*** Opening of MATERIAL TO PROCESS ***
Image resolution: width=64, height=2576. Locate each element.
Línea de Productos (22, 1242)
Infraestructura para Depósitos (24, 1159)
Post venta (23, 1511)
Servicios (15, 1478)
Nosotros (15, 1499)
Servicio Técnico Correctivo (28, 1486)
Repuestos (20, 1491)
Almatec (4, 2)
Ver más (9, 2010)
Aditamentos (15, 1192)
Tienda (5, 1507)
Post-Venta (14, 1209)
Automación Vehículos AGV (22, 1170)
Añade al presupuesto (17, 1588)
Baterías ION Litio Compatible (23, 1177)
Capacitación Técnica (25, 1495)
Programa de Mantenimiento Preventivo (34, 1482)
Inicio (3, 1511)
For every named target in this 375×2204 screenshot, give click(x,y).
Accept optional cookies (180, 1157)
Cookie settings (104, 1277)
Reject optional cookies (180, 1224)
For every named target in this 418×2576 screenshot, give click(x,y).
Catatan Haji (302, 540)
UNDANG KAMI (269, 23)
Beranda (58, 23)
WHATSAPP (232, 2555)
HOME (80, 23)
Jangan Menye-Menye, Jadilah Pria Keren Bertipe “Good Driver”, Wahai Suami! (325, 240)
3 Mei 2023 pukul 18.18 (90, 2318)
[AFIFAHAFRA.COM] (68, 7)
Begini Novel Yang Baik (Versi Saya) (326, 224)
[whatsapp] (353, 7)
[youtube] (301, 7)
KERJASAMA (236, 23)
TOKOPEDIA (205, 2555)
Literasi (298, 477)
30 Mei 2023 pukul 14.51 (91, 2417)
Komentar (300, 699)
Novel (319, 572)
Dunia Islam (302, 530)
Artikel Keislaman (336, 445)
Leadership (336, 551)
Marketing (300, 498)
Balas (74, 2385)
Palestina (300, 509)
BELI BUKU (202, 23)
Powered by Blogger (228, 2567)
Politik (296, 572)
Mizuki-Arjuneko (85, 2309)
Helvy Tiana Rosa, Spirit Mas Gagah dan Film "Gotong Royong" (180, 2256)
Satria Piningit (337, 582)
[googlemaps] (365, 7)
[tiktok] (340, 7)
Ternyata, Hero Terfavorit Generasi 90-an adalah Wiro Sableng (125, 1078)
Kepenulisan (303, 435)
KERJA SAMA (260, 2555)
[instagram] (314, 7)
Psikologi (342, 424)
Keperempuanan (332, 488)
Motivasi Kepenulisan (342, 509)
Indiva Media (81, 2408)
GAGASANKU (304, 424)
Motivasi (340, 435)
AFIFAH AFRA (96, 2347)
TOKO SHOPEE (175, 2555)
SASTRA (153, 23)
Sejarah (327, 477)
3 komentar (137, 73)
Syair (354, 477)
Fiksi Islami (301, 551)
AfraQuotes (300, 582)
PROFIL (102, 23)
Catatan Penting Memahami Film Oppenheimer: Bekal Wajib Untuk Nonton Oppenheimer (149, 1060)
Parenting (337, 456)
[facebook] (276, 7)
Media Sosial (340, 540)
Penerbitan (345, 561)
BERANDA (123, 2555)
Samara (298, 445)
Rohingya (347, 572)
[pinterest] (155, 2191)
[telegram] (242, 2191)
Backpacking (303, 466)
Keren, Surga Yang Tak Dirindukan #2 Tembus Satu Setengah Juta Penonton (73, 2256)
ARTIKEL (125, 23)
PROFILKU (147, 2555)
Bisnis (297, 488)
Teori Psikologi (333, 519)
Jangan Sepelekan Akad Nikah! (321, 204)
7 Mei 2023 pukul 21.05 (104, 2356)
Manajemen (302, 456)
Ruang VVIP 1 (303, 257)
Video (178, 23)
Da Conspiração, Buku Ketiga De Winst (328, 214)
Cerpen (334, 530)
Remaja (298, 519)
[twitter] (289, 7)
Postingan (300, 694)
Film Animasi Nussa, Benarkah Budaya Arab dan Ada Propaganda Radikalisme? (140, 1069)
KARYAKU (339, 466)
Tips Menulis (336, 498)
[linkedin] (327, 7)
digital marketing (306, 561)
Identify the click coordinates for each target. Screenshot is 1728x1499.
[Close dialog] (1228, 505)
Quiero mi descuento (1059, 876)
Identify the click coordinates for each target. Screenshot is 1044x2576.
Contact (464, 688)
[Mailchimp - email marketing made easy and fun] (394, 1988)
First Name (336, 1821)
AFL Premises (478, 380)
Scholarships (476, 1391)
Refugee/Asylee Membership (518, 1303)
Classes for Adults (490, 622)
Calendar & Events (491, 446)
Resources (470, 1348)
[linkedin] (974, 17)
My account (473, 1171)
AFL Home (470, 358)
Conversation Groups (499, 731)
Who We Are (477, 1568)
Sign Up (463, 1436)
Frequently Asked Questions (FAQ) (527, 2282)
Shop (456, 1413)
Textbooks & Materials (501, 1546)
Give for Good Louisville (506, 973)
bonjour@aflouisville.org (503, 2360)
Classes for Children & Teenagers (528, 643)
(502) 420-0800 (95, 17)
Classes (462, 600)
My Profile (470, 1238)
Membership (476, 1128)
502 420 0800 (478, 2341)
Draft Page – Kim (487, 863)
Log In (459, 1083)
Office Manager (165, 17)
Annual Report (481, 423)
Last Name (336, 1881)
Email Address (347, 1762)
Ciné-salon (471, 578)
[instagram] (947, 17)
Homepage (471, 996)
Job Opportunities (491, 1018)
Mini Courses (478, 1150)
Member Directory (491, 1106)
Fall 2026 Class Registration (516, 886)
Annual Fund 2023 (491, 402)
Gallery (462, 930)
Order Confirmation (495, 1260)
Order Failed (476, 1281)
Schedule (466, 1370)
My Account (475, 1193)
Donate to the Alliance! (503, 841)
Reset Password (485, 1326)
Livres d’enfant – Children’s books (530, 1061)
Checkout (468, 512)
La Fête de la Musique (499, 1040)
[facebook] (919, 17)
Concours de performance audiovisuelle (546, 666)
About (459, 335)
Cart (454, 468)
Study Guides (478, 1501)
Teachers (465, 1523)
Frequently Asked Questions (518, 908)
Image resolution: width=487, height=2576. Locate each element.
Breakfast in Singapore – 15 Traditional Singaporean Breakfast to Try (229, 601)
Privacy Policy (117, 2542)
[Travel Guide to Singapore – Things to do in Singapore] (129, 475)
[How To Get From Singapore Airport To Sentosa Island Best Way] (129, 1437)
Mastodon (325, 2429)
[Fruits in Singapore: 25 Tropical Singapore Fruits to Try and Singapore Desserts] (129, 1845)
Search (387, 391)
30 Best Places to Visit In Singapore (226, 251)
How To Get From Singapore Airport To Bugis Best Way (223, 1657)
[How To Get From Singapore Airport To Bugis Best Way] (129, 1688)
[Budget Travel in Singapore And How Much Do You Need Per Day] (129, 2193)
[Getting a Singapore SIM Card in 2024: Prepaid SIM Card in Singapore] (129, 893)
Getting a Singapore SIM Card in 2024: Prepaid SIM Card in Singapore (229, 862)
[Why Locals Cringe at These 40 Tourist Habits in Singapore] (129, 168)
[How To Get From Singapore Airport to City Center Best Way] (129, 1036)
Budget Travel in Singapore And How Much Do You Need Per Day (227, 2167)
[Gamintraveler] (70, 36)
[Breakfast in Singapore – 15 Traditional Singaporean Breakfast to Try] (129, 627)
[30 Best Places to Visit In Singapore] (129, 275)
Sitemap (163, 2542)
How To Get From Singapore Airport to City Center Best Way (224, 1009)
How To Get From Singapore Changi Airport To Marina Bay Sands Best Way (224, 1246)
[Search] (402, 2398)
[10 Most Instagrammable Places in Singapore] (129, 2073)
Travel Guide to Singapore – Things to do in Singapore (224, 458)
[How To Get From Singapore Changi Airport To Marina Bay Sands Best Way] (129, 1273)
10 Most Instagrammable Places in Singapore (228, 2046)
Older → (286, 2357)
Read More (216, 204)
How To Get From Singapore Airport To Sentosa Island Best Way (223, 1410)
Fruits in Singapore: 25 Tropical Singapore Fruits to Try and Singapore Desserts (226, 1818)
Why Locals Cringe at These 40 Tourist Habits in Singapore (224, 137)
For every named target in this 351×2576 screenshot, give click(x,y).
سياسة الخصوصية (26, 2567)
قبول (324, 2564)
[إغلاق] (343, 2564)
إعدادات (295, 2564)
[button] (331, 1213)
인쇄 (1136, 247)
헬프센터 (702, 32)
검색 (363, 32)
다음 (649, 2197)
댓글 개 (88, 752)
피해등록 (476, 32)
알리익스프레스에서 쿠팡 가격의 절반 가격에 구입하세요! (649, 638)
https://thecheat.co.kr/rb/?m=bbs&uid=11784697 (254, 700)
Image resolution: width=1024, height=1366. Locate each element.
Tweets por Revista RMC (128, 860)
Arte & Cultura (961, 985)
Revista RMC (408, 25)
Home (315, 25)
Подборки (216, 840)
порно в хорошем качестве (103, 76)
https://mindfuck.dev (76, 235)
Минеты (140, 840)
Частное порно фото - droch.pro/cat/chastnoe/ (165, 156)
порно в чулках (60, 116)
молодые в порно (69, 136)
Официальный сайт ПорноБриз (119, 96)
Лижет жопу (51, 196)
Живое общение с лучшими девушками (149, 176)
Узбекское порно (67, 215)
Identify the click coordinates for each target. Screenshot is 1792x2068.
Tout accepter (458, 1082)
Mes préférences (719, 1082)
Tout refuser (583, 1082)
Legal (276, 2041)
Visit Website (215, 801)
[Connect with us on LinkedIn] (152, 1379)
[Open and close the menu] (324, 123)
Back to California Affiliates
*** Close of MATERIAL TO PROCESS ***
# WORK INSTRUCTION
Working from the records above, tally the lines that contain "Keren" and give only the total.

# SOLUTION TO THIS PROBLEM
2